Марфа подошла к одному, заглянула ему в лицо и несмело спросила:

- Как, соколик, зовут-то тебя?

- Кузьмой, - отозвался тот, - а по батюшке Иванович. Говорят, не совсем красивое имя, а по мне все равно. Как нарекли родители, так, значит, и называюсь.

В словах Кузьмы Марфа уловила то неброское человеческое достоинство, которое ей всегда нравилось в людях. Желая приободрить пришельца, она сказала:

- Что вы! Разве ваше имя плохое? Вот со школы еще помню: тоже в войну, в давние времена был такой Кузьма, а на всю Русь и сейчас еще славится.

Окруженец улыбнулся и тихо ответил:

- То ведь был Кузьма Минин, богатырь, а я, Кузьма Васильев, незадачливый вояка...

- Сперва незадачливый, а после, может, будете и удачливый, приветливо сказала Марфа.

Осели на временное жительство в деревне, кроме Цыганюка, Васильева, и другие ополченцы.

* * *

Несмотря на жестокую расправу, учиненную в селах и деревнях, где сгорел на корню хлеб, то тут, то там вспыхивали новые пожары, выводились из строя продовольственные склады, скотосборные базы, маслодельные заводы. Но с каждым разом все пуще свирепствовали каратели.

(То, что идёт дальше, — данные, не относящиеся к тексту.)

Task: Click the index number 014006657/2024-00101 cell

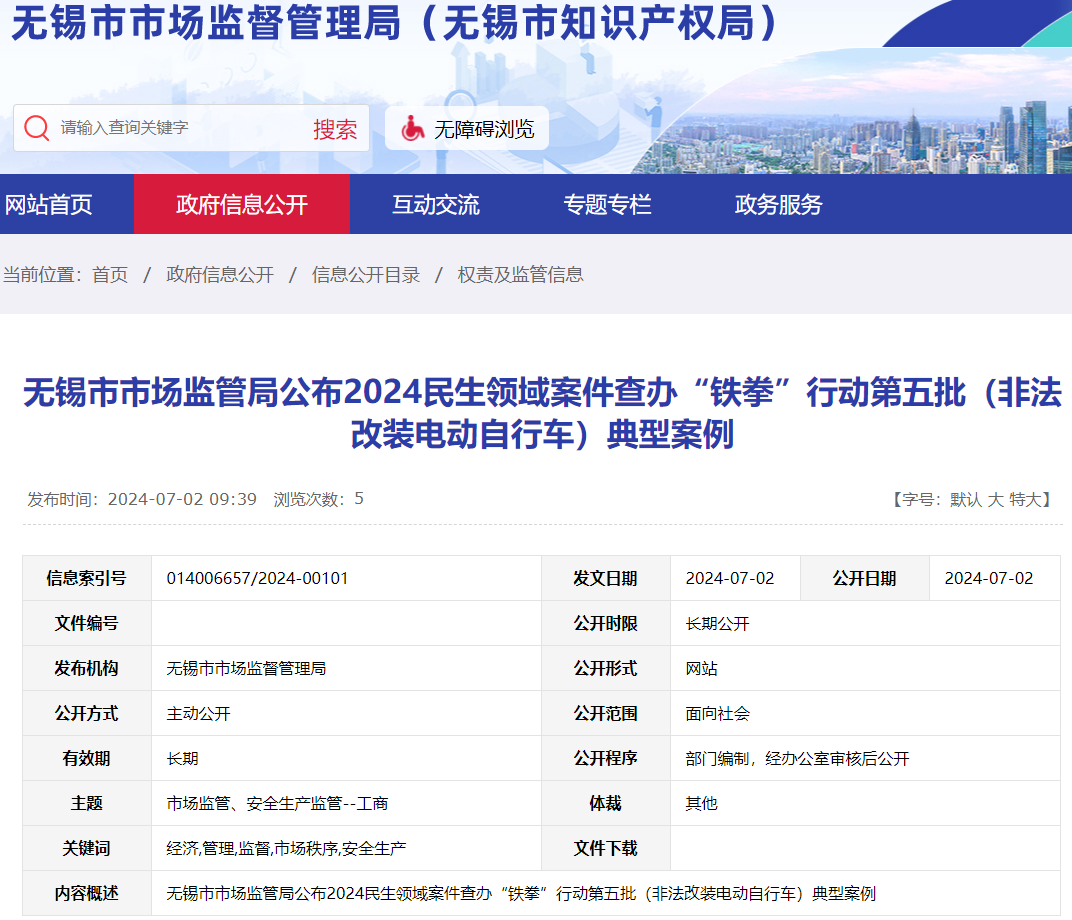Action: tap(346, 578)
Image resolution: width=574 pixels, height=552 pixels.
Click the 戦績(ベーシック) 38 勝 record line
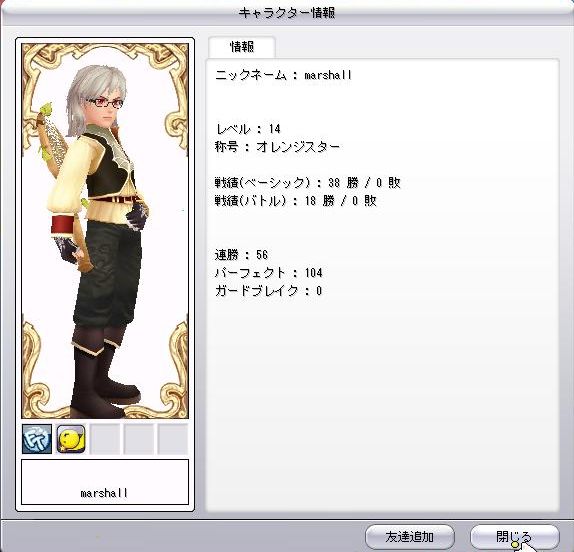point(308,183)
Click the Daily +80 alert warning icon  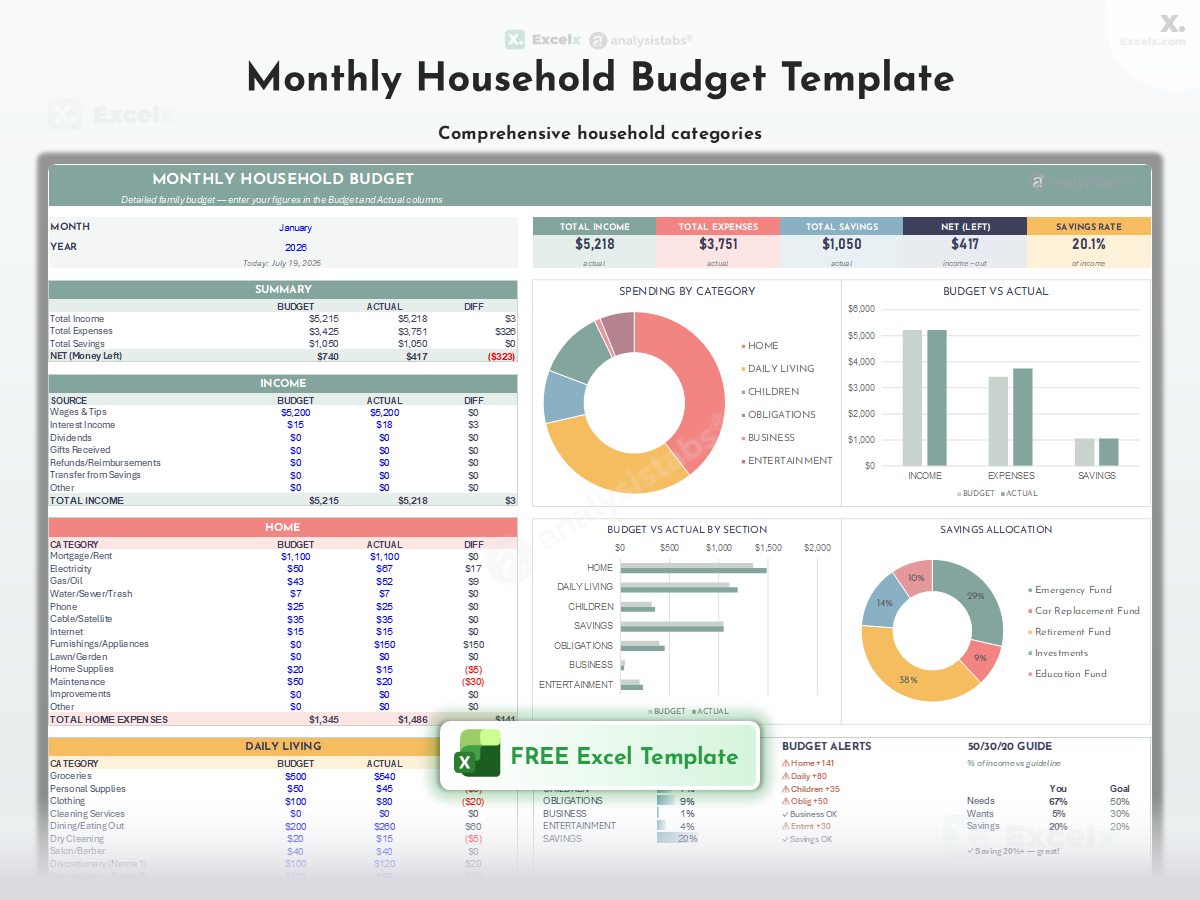pyautogui.click(x=786, y=776)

Знали об этом и в лесу, в небольшом отряде Сидора Еремина, и действовать старались подальше от деревни.

...Ночь была безлунная, темная. Шли к мосту осторожно, цепочкой. Миновав поле, заросшее сорняками, вышли оврагом к реке.

Пробираясь берегом в зарослях ольхи, Сидор останавливался, прислушивался. Все было как будто спокойно. Доносился лишь плеск воды, да где-то позади, в глухом ельнике, ухал филин.

- Ну, вот и добрались, - сказал Сидор и показал рукой на чернеющий впереди мост. - Действовать будем, как договорились. Валя и Люба останутся здесь и будут следить за дорогой. Мы с Виктором и Борисом перейдем на ту сторону реки.

Парни спустились под мост; Сидор отошел от дороги и притаился возле кустов.

- Была бы мина, и отпали бы все лишние хлопоты. В два счета справились бы, - тихо произнес Борис. - Он высвободил пилу из жесткой мешковины, и она тонко прозвенела, врезавшись зубьями в деревянную опору.

Скоро упали один за другим отрезки опор. Виктор толкнул чурбаки вниз по насыпи, они с шумом покатились и бултыхнулись в воду.

Люба и Валя лежали на земле и не спускали глаз с дороги.